Tu as passé de longues minutes devant le miroir. Tu as tout essayé, changé de tenue trois fois, jusqu'à trouver la combinaison parfaite — celle dans laquelle tu te sens vraiment bien. Tu sors. Et quelqu'un te dit : « Tu es vraiment superbe aujourd'hui ! » Alors, que fais-tu ? Tu balaises la remarque d'un geste. Tu réponds : « Oh, c'est rien du tout. » Peut-être que tu t'empresses d'expliquer que cette robe date d'il y a dix ans, que tu es épuisée et que c'est juste le maquillage qui fait illusion. Ou tu détournes carrément la conversation vers l'autre personne. Et pourtant, au fond de toi, tu sais très bien que tu t'es donné du mal. Que tu voulais qu'on le remarque. Que tu avais besoin de ce retour. Mais quand il est arrivé, tu n'as pas pu le laisser entrer.
Ce n'est pas de la modestie — ou du moins, pas seulement. Repousser un compliment est souvent tellement automatique qu'on ne s'en rend même pas compte. Quelqu'un dit quelque chose de positif, et la réponse part avant même que le cerveau ait vraiment traité l'information. On minimise, on esquive, on redirige. Ce n'est généralement pas parce qu'on est trop humble. C'est parce que, à un niveau plus profond, on n'arrive pas à intégrer ce qu'on entend.
C'est comme si la distance entre le compliment et l'image qu'on a de soi-même était si grande que le cerveau ne parvient tout simplement pas à les réconcilier.
Si tu es convaincu(e) au fond de toi que tu n'es pas assez bien, assez beau ou assez talentueux, alors un compliment ne ressemble pas à une confirmation — il ressemble à quelque chose qui ne colle pas, à quelque chose qu'il faut repousser.
D'où vient ce réflexe ?
Dans la plupart des cas, il vient de loin. D'un endroit où les compliments étaient conditionnels — où tu n'en recevais que si tu avais bien performé, si tu avais été à la hauteur, si tu avais été suffisamment bon(ne). Ou d'un endroit où chaque éloge était immédiatement suivi d'un « mais ». C'était bien, mais tu aurais pu faire mieux. Tu t'en es sorti(e), mais cette partie-là n'était pas terrible. Ces expériences façonnent, lentement et sans qu'on s'en aperçoive, notre rapport aux retours positifs.
Quand un compliment n'a jamais été inconditionnel, il est difficile d'apprendre qu'il pourrait l'être.

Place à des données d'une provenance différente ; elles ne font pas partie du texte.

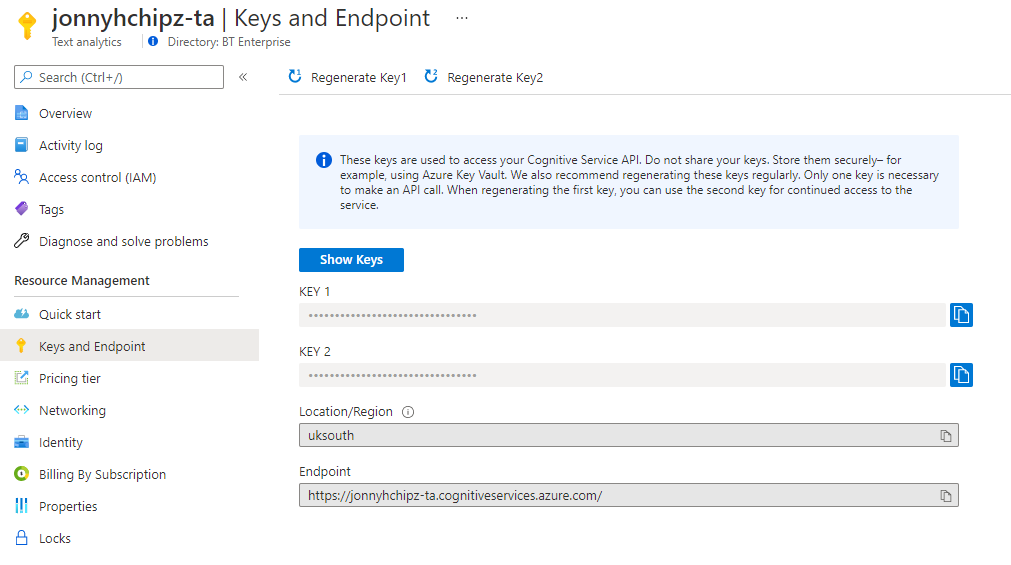
Task: Copy KEY 1 to clipboard
Action: tap(961, 315)
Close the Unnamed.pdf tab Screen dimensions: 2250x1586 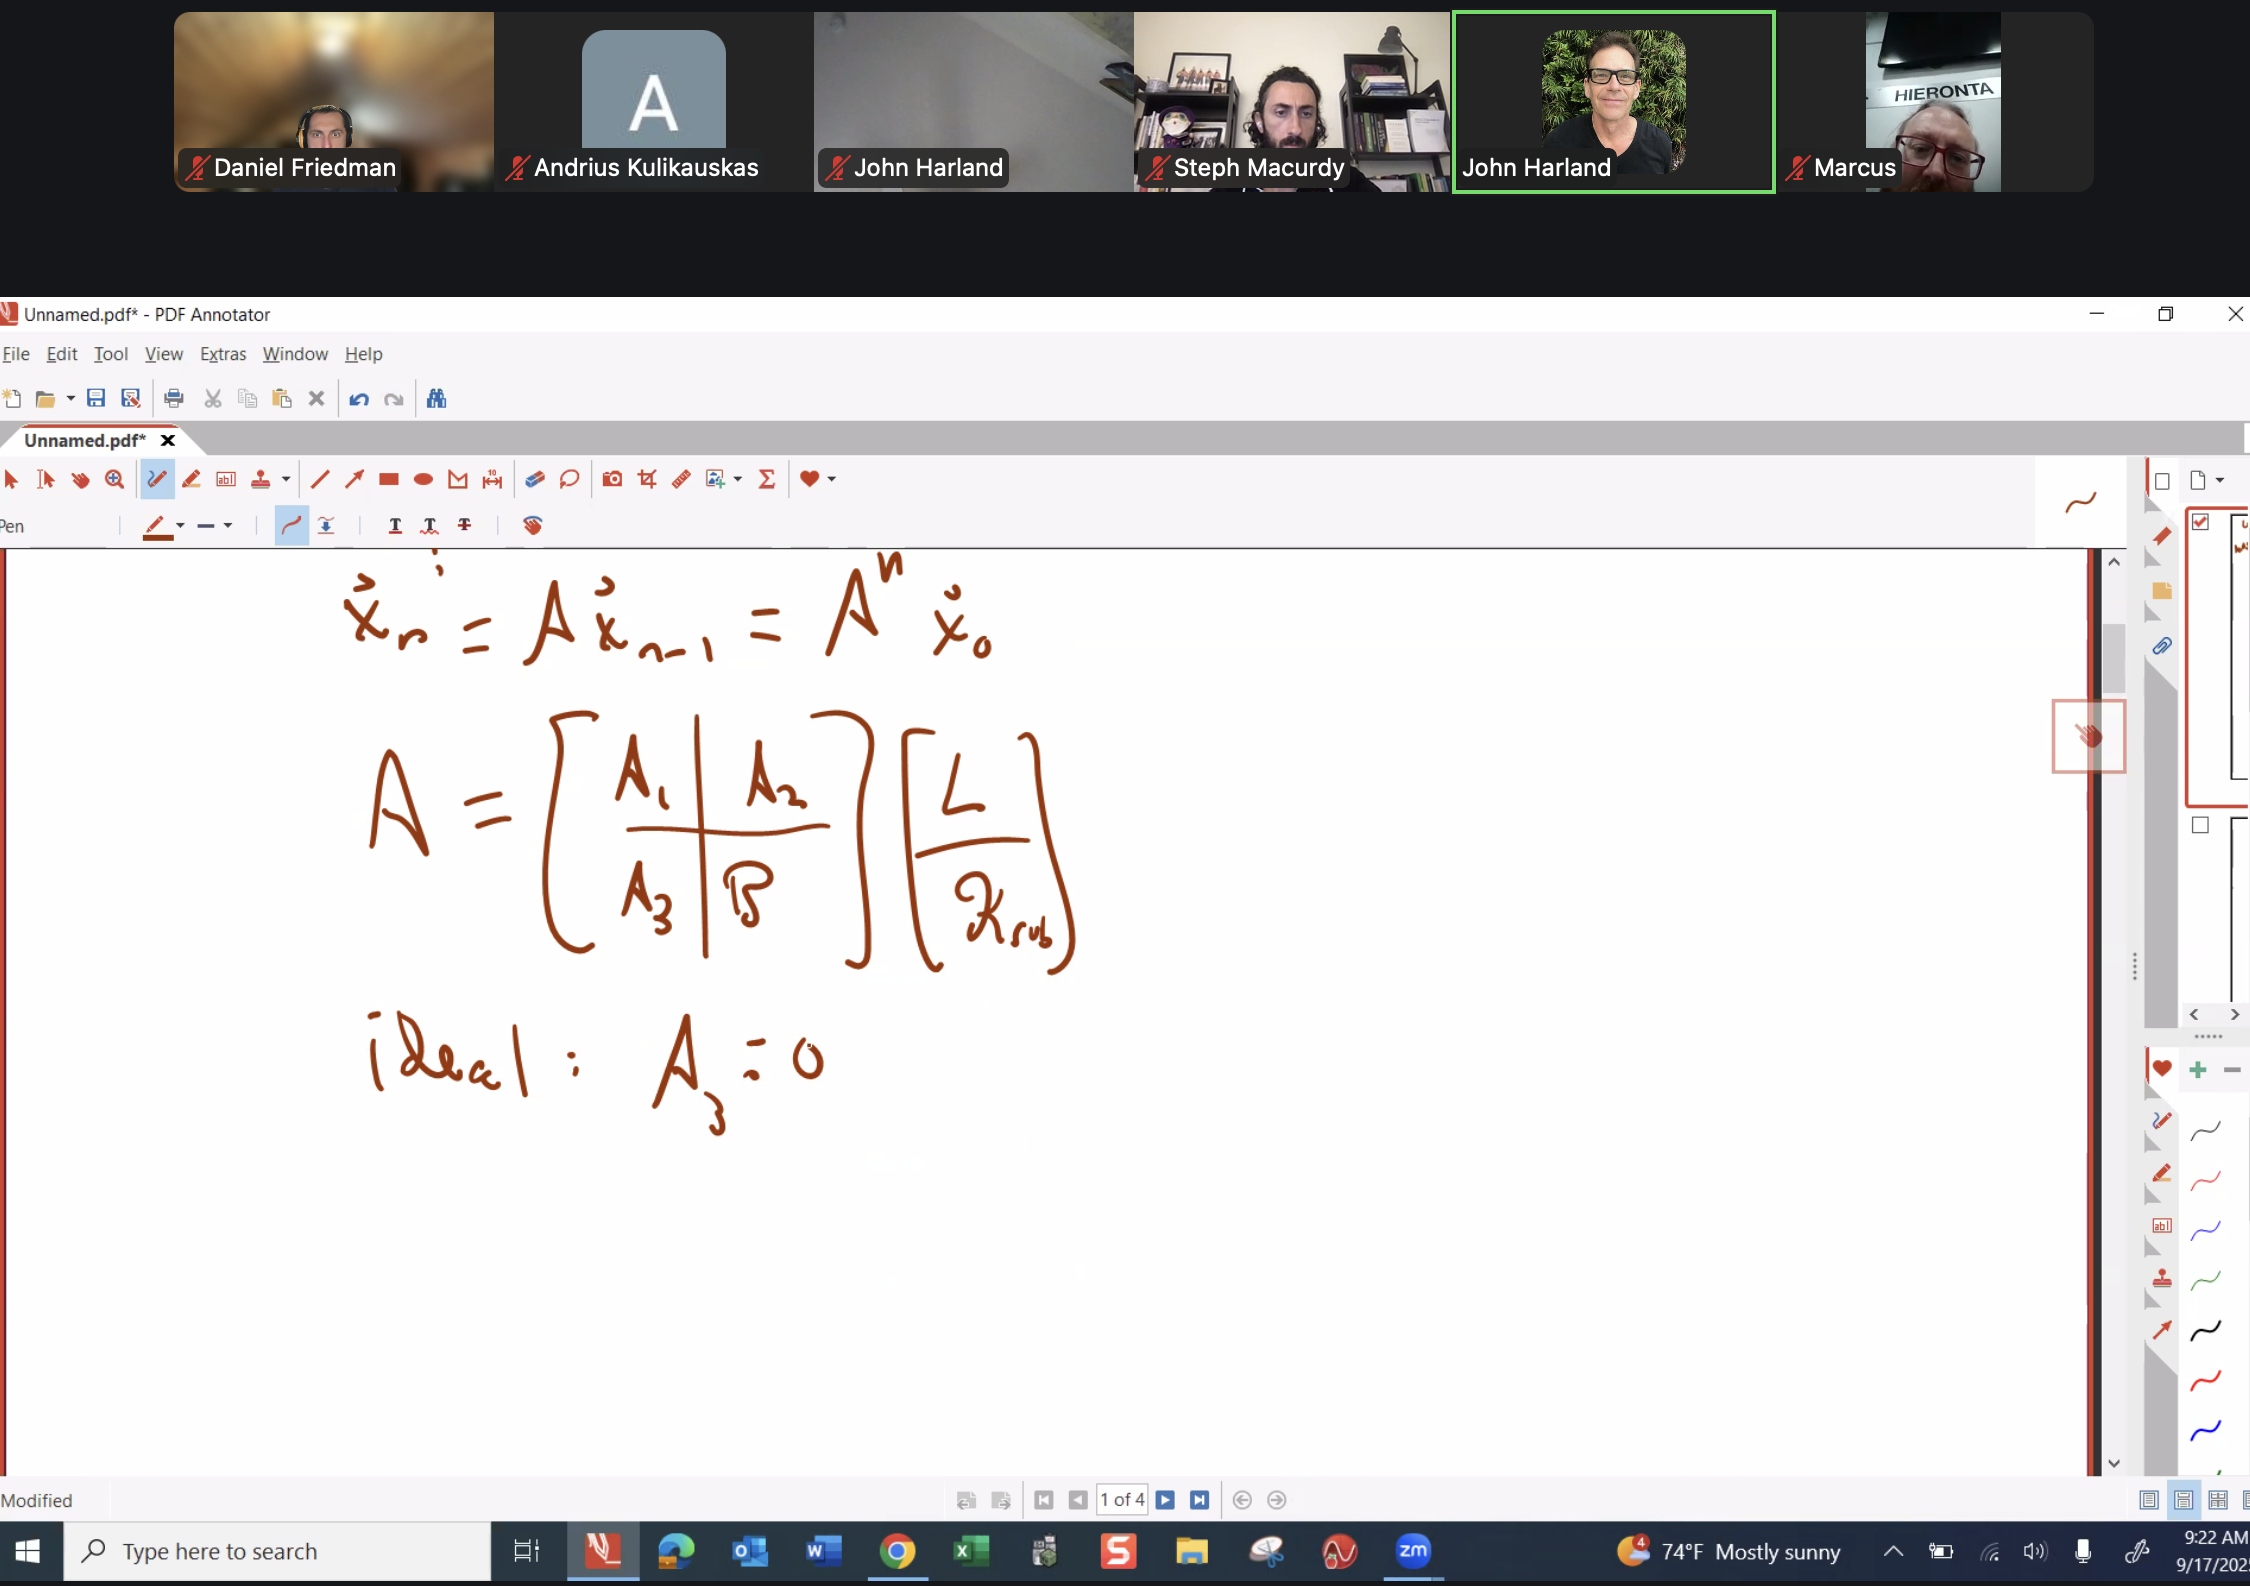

Le cerveau finit par apprendre qu'il y a toujours quelque chose derrière un compliment, et commence à s'en défendre. Et pour beaucoup, s'ajoute à cela ce sentiment persistant de ne pas être aussi bon(ne) qu'on le croit — que tôt ou tard, tout le monde s'en rendra compte. Le compliment devient alors franchement inconfortable : plus on en reçoit, plus la pression de « ne pas se faire démasquer » s'intensifie.

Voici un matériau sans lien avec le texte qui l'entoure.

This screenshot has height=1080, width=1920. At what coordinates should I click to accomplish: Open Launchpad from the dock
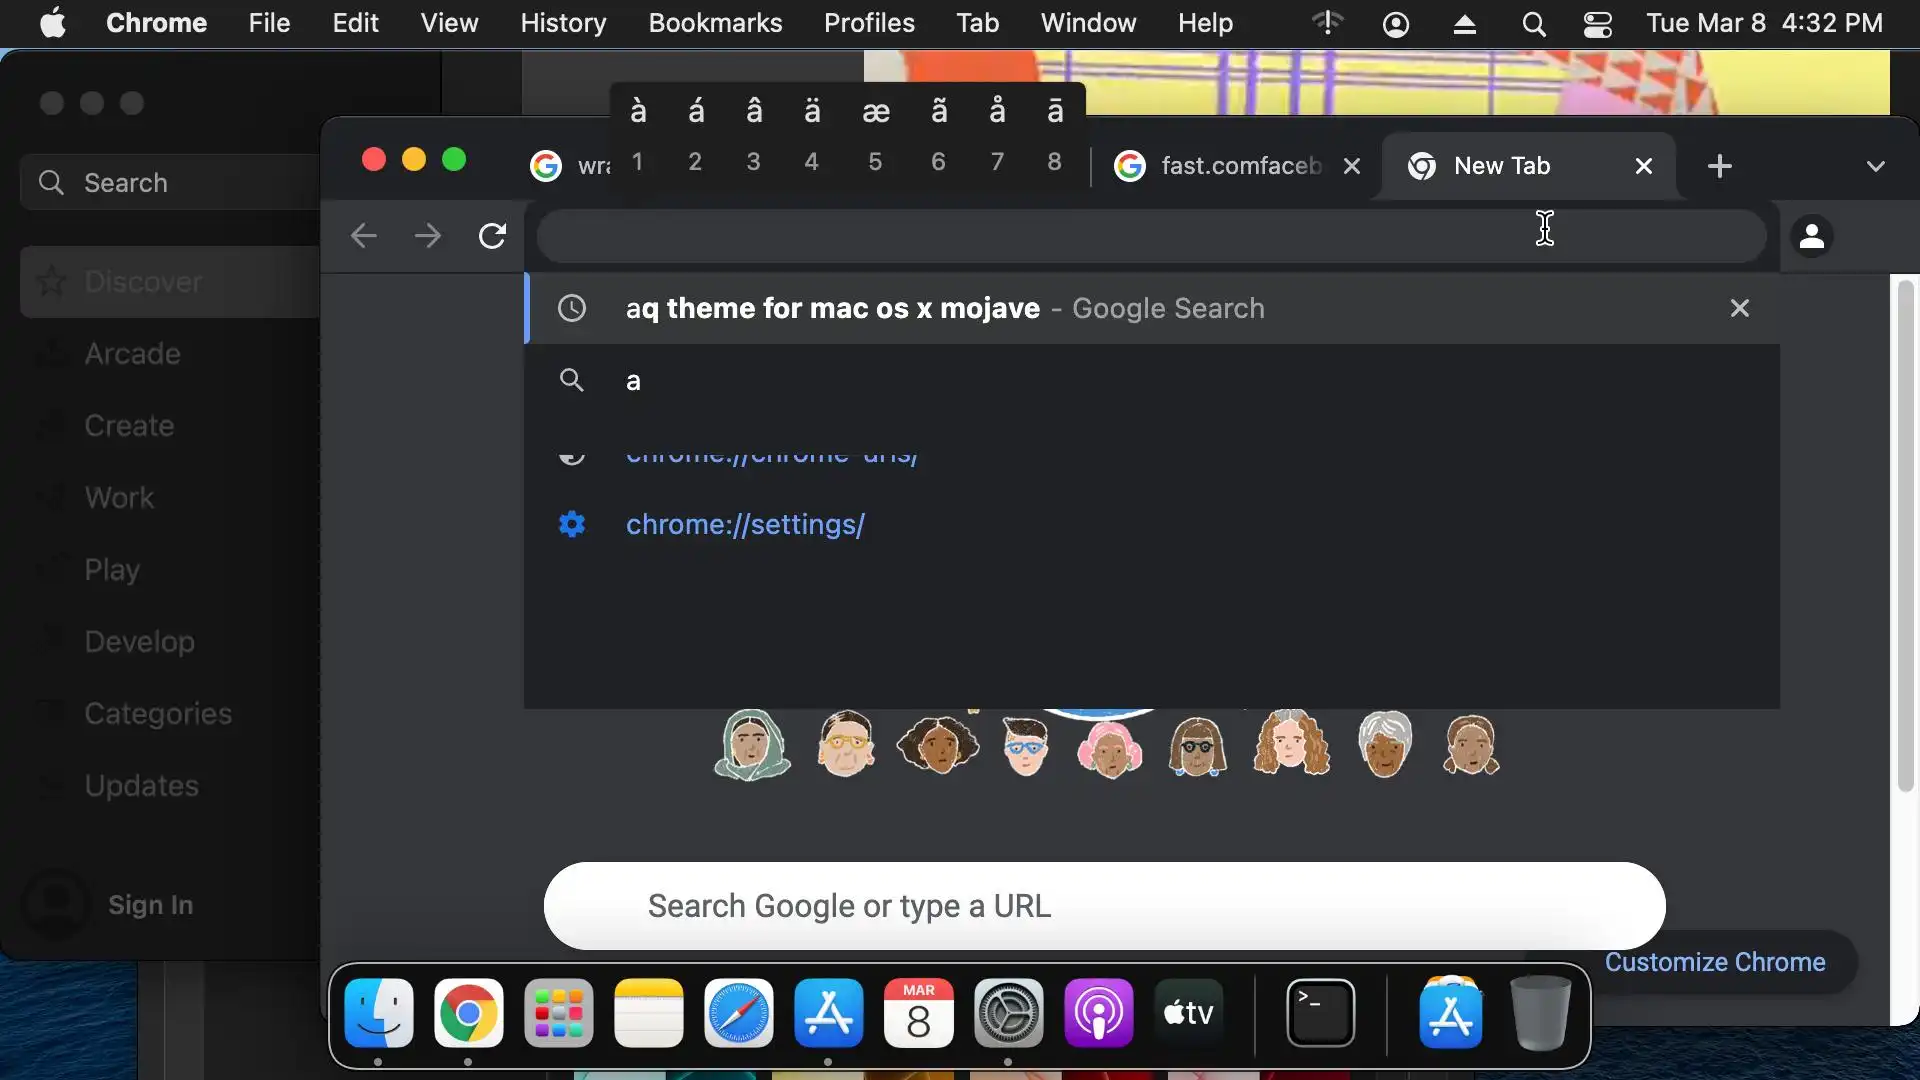pyautogui.click(x=558, y=1013)
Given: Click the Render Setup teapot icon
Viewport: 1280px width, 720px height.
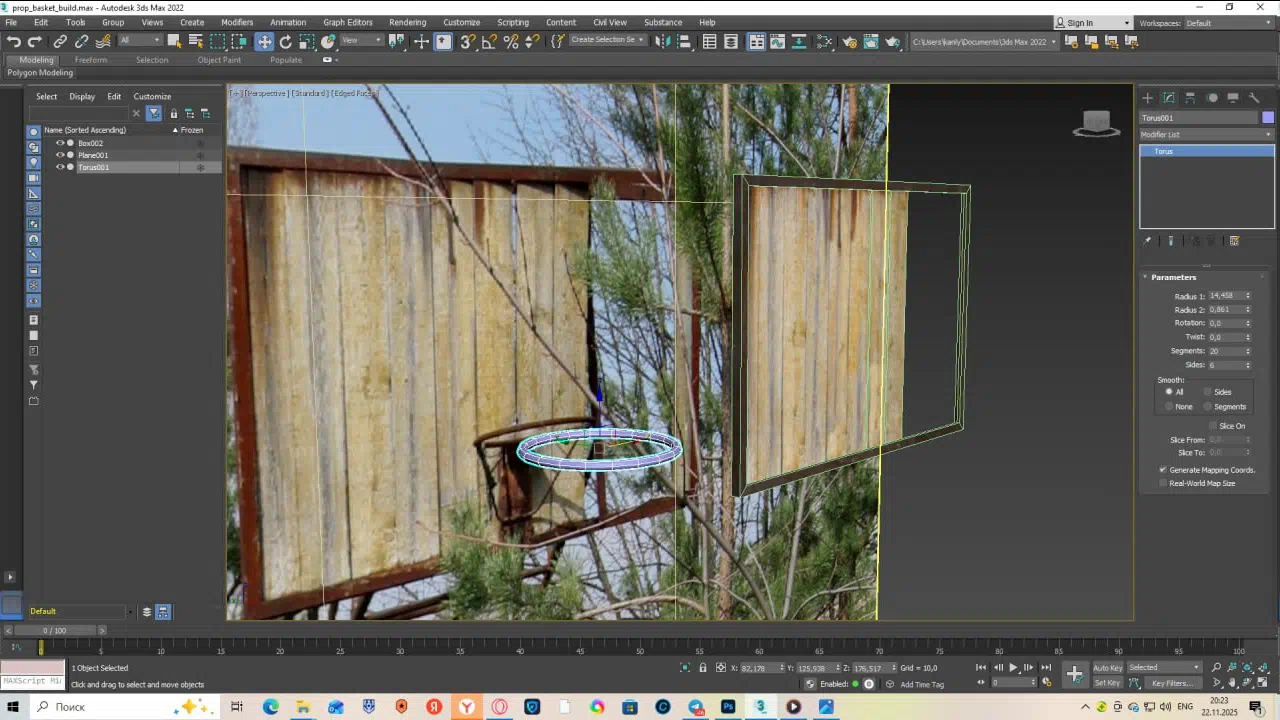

Minimiser, un mécanisme de défense
Quand tu dis « oh, c'est rien du tout », tu ne fais pas que paraître modeste. Tu préviens la déception. Si c'est toi qui dis en premier que ce n'était pas grand-chose, alors personne ne pourra te le reprendre plus tard. Personne ne découvrira que tu ne le méritais pas. C'est une stratégie profondément humaine, et tout à fait compréhensible. Sauf qu'à long terme, elle renforce exactement ce dont tu as peur. Plus tu repousses les compliments, plus s'ancre en toi le sentiment de ne vraiment pas être à la hauteur.

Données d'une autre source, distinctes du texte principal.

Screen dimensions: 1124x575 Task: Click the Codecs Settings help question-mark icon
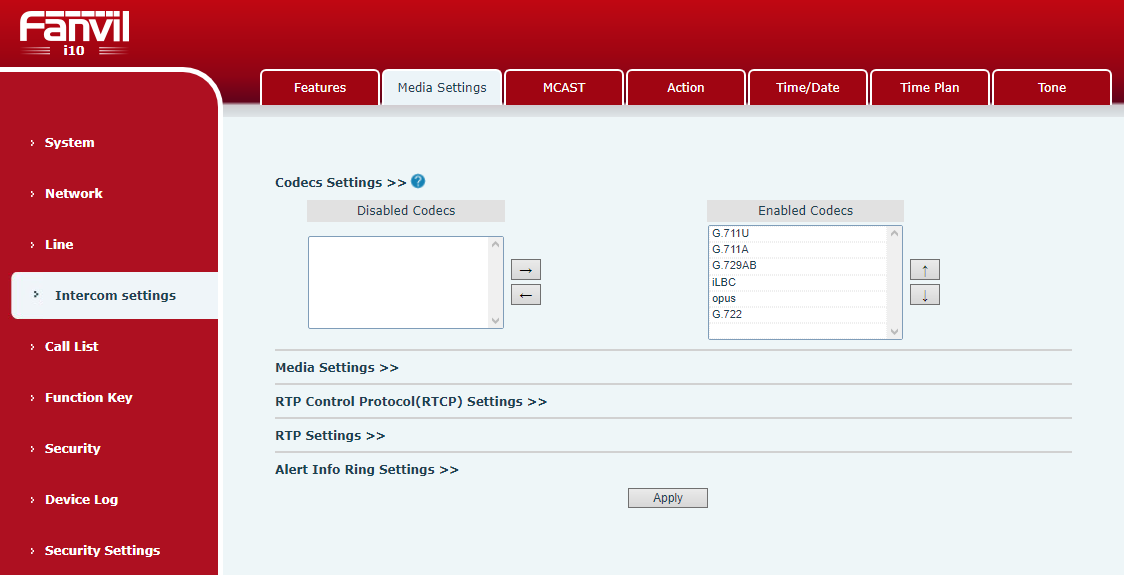418,182
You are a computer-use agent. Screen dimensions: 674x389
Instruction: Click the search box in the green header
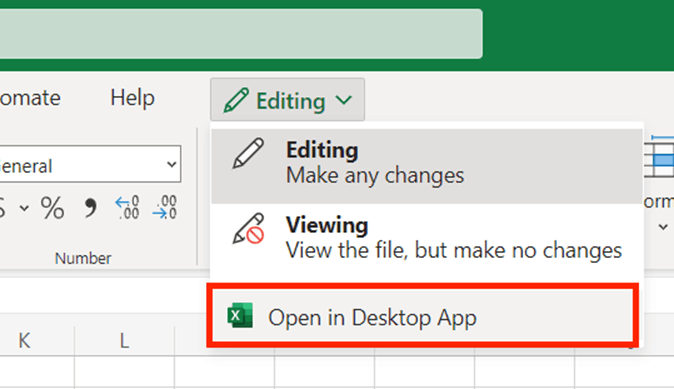pyautogui.click(x=241, y=34)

Ce que ça fait à tes relations
Ce qu'on remarque moins souvent : refuser un compliment ne te concerne pas seulement, toi. De l'autre côté, il y a quelqu'un qui a essayé d'offrir quelque chose — un retour positif, un moment d'attention. Et quand tu l'esquives immédiatement, cette personne peut involontairement avoir l'impression que son avis ne compte pas. Que ce qu'elle a dit n'était pas assez important pour être reçu. Ce n'est pas un reproche. C'est juste un angle différent qui peut aider à voir la situation autrement. Un simple « merci » ne te fait pas seulement du bien à toi. Il en fait aussi à l'autre.
Comment changer ça ?
Le premier pas est étonnamment simple — et étonnamment difficile. Dis « merci », et n'ajoute rien. Ne justifie pas, ne minimise pas, ne détourne pas. Reçois le compliment, et laisse-le exister un instant. Au début, ça va sembler inconfortable. Parce que c'est le cas. Mais chaque fois que tu accueilles un compliment au lieu de le repousser, tu réécris un tout petit peu cette conviction profondément ancrée que tu n'es pas assez. Ça ne se fait pas du jour au lendemain. Mais il faut bien commencer quelque part — et « merci » est, étonnamment, un très bon point de départ.